Stored items:

──────

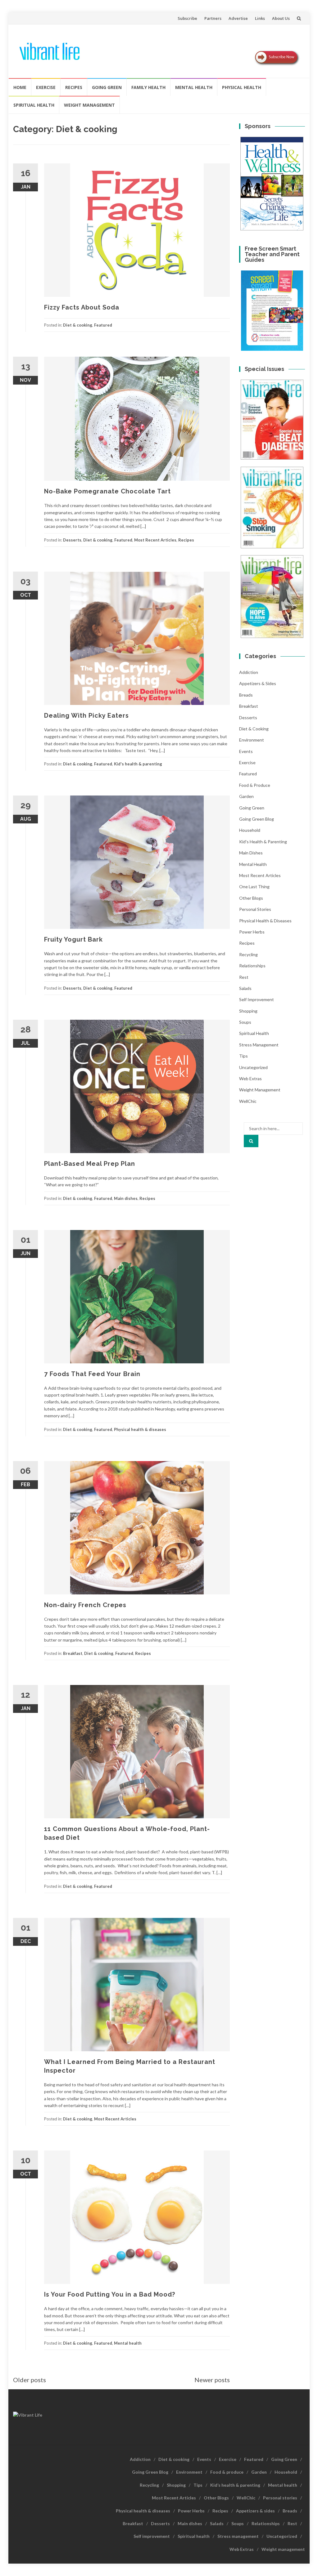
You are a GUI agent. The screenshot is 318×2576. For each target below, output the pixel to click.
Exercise (46, 87)
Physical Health (241, 87)
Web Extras (250, 1078)
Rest (243, 977)
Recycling (248, 954)
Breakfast (72, 1653)
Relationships (252, 965)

──────

What to produce:
Output every line of the records exactly, excluding all pictures.

Answer for the task:
You are a GUI agent. The screenshot is 318×2576. For each target below, output the pixel to click.
Exercise (46, 87)
Physical Health (241, 87)
Web Extras (250, 1078)
Rest (243, 977)
Recycling (248, 954)
Breakfast (72, 1653)
Relationships (252, 965)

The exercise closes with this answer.